Paulo Villares, presidente do grupo Villares, acha que está na hora de ressuscitar a discussão de dois temas que viraram anátema na última década: proteção e política industrial.
Hoje nem mesmo as entidades empresariais se animam a falar sobre política industrial, muito menos sobre proteção. No fundo, porque pedir política industrial quase sempre equivaleu, no passado, a pedir subsídios, favores e privilégios. Villares, cujo grupo passou por uma profunda reestruturação, está disposto a correr o risco.
Ele acha que o problema, no passado, foi excesso de proteção combinado com escassez de competição. Não deve nem precisa ser assim. O que ele defende é uma política de certa proteção, por tempo definido e com competição, ligada a metas e a desempenho. Parecido com o que fizeram alguns dos tigres asiáticos, como a Coréia.
Uma antiga sugestão de Villares é fazer uma espécie de "leilão de incentivos". Dentro de um certo número de setores que, do ponto de vista de uma estratégia industrial, faria sentido estimular, aqueles que pedissem menos proteção, por menos tempo e se comprometessem com melhores desempenhos teriam prioridade. Quem mais chorasse mais longe estaria do guarda-chuva estatal.
A ausência de uma política industrial transparente, argumenta, não evita privilégios e, sim, os estimula. É o que aconteceu, a seu ver, com o regime automotivo: garantiu proteção e lucros altos para o produto final, em detrimento da cadeia produtiva. Com isso, diz ele, as montadoras estão tendo o privilégio de financiar investimentos com seus próprios lucros e já começaram a pressionar pela prorrogação das vantagens.
O governo "escolher o vencedor", um dos pecados mortais de uma política industrial, acaba acontecendo da pior forma possível: como resposta à força de "lobbies".
Ele não pede mais câmbio e acredita que é possível compensar a sobrevalorização com ganhos de competitividade, se as reformas forem aprofundadas. A Argentina conseguiu, lembra. Só que ainda vai levar tempo, daí por que seria importante uma proteção temporária para setores considerados prioritários. O risco de não adotá-la seria patinar num círculo vicioso de baixo investimento e crescimento, sem equacionar o desequilíbrio externo.

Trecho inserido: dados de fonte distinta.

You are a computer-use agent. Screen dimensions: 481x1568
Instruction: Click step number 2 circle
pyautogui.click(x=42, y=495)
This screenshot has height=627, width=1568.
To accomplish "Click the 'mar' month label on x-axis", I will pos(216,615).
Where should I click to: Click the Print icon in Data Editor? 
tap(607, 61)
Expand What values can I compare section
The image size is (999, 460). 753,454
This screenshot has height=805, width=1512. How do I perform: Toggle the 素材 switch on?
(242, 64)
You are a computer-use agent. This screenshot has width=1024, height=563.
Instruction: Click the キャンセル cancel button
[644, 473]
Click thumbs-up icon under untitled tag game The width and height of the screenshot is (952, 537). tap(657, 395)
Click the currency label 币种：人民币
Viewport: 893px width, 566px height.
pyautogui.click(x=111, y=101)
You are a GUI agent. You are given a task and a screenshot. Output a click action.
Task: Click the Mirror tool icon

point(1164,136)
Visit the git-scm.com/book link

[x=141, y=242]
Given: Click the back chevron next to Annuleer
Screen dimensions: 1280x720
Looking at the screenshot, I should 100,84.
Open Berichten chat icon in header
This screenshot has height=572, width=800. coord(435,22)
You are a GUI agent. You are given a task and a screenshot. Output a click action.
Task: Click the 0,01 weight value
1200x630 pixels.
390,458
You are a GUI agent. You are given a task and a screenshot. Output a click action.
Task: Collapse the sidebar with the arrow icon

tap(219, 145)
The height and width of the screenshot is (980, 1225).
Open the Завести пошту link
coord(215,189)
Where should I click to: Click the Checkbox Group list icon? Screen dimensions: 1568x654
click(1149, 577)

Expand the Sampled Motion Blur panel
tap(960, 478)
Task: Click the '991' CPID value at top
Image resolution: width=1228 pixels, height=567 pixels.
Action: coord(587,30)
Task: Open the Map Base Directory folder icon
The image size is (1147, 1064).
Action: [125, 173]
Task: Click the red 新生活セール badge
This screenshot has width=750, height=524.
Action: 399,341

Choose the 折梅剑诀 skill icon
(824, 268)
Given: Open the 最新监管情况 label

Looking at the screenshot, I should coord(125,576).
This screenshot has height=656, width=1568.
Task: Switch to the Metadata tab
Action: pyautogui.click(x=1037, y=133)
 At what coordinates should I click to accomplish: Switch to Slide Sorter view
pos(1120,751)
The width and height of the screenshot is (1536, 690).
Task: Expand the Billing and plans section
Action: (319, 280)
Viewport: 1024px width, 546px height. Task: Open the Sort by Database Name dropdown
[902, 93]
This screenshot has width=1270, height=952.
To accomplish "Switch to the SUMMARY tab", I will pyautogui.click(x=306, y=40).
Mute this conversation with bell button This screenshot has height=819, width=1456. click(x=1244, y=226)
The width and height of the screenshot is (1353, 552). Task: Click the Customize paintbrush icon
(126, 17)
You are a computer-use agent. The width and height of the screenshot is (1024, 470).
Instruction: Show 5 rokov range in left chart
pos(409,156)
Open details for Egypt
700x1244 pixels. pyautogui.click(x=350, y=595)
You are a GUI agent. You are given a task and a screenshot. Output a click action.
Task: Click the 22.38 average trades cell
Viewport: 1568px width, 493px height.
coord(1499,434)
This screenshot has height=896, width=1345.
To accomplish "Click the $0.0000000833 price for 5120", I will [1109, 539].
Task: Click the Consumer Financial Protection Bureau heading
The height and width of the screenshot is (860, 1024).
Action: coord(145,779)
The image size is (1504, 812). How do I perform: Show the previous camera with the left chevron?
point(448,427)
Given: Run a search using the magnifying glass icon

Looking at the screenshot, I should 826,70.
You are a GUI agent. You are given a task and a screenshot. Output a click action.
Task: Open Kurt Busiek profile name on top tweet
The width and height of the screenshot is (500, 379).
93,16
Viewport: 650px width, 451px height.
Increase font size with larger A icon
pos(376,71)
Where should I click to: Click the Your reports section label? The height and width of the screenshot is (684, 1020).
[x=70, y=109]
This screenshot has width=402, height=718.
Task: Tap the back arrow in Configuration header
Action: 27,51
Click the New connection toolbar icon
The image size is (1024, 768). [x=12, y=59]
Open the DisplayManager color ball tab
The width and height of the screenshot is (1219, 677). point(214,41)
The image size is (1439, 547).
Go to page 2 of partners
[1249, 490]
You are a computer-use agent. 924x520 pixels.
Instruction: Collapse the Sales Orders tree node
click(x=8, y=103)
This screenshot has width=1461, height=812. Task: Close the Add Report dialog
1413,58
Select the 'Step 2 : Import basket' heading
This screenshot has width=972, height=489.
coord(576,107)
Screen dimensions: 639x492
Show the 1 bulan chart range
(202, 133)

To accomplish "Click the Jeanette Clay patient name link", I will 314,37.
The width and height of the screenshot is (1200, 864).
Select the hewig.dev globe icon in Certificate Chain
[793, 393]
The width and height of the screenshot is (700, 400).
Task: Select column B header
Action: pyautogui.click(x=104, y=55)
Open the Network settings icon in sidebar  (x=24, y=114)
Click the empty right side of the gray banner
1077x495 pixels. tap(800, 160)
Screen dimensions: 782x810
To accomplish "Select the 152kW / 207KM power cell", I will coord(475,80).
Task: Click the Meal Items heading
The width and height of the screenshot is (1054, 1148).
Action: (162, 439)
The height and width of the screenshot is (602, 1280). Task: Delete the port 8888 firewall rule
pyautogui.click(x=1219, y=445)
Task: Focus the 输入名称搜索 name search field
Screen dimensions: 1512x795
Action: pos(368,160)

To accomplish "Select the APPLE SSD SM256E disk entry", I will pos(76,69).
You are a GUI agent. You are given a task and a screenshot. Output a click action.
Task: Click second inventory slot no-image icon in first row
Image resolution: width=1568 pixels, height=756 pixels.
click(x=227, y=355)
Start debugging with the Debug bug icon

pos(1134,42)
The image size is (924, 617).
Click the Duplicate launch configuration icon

Em tempo: Villares diz que os dois setores em que opera seu grupo, aço e elevadores, não precisam de proteção.
Radiografia oportuna
Desde o final dos anos 80, a economia brasileira passou por um terremoto. Quase meio século de proteção tarifária ruiu; o uso de importados disparou; as empresas passaram por uma profunda reestruturação; houve uma pequena revolução tecnológica, com o fim da Lei da Informática; o gerenciamento administrativo e de pessoal foi virado de cabeça para baixo.
Do ponto de vista das estatísticas, contudo, a matriz de referência continua sendo, em grande medida, o ano de 1980, quando o Fusca reinava, importar era pecado e reengenharia era erro de português. A Fundação Seade, órgão público de pesquisa ligado à Secretaria da Economia e Planejamento do Estado de São Paulo, em boa hora resolveu tentar recuperar o atraso.
Em algumas semanas vai a campo a Pesquisa da Atividade Econômica Paulista (Paep), que vai fazer uma radiografia dos setores industrial, comercial, bancário, de construção e de informática. É quase um censo: só no caso de estabelecimentos pequenos a pesquisa será feita por amostragem.
Ambiciosa, a pesquisa envolve desde dados econômicos básicos das empresas até uma avaliação da inovação tecnológica, gastos com pesquisas, introdução de novas técnicas gerenciais e administrativas, mudanças na utilização da mão-de-obra, informatização, relação com o meio ambiente e terceirização. Em suma, vai mostrar qual a extensão real do processo de reestruturação sobre o qual todos falam, mas do qual só se dispõe de informações e casos pontuais.
A pesquisa será feita em associação com o IBGE, e a coleta de dados vai durar até o final do ano. A Seade espera divulgar os primeiros resultados até o final do primeiro semestre do próximo ano. A principal preocupação, agora, é reduzir ao mínimo o índice de recusa de informações. Os dados têm garantia legal de sigilo e não podem ser usados de forma individual. Tem gente, de todo modo, que tem medo de responder até a censo demográfico.